[Text and element pointing records]
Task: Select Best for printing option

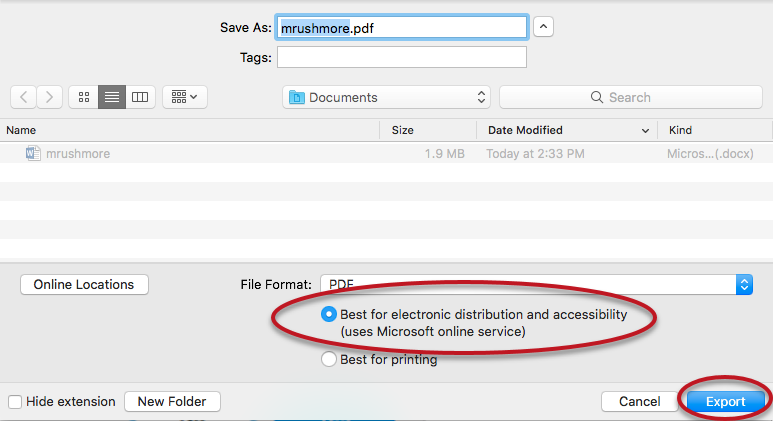Action: [x=329, y=360]
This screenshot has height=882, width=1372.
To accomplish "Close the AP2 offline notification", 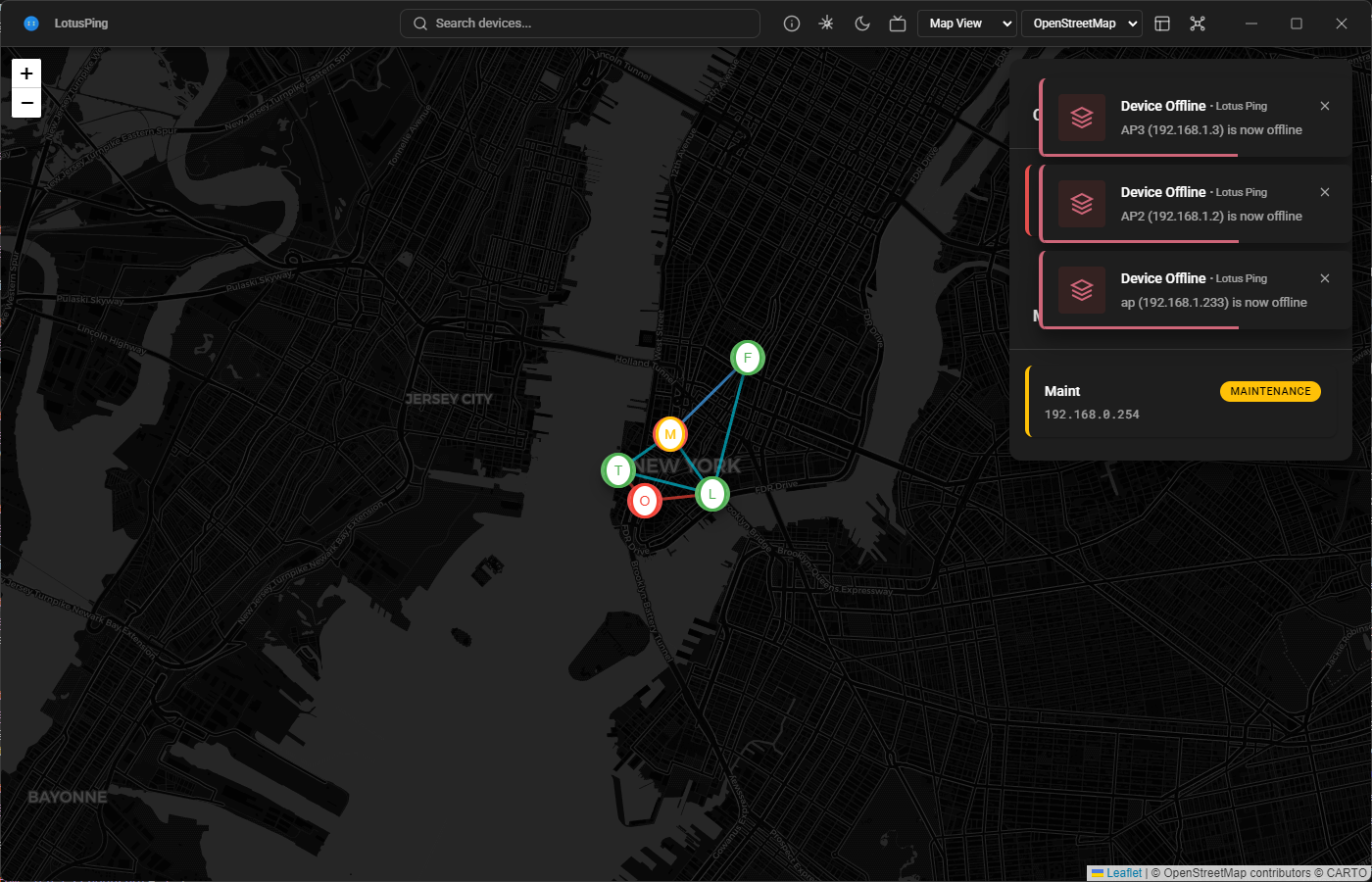I will click(x=1325, y=192).
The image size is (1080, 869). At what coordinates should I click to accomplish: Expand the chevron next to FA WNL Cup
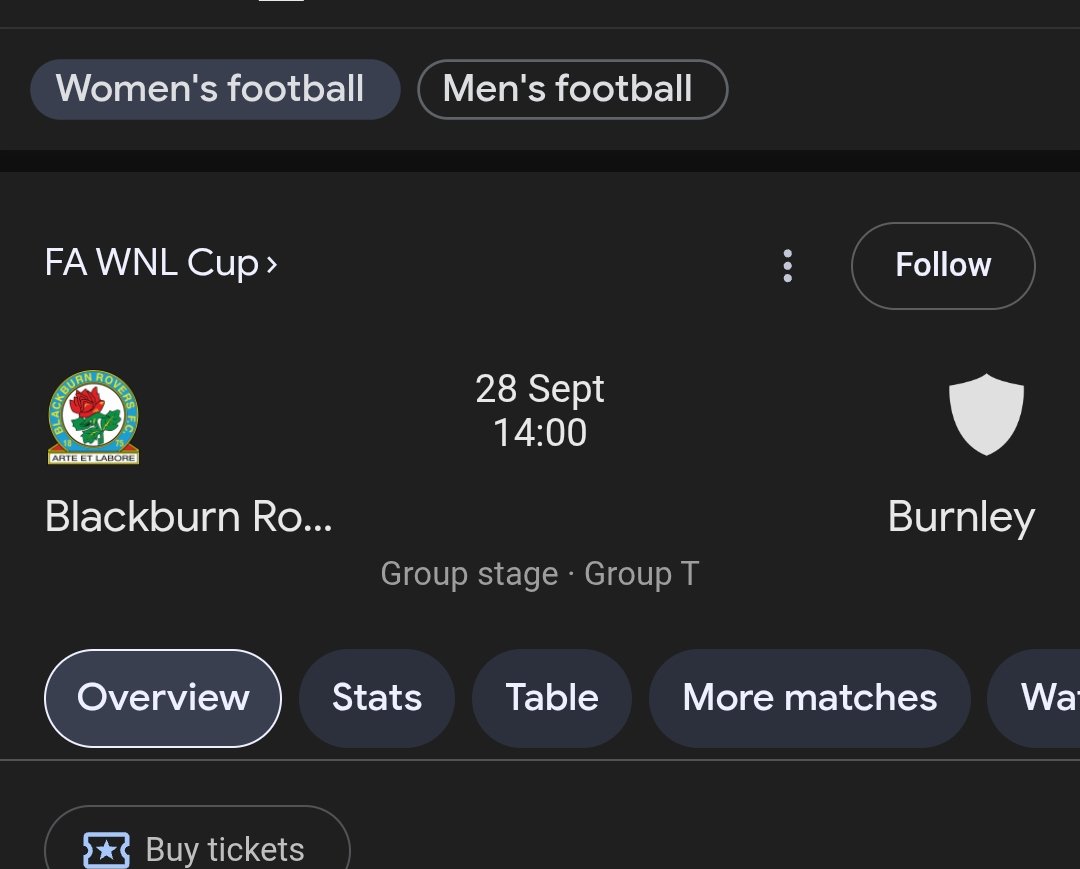271,264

SET TASK: Can you express the rows as a numbered list, starting at the line that contains "The image size" and ending with the last row, with blank lines and pictures left out?

RIGHT ANSWER:
1. The image size is (1080, 869). At what coordinates should I click to accomplish: Expand the chevron next to FA WNL Cup
2. 271,264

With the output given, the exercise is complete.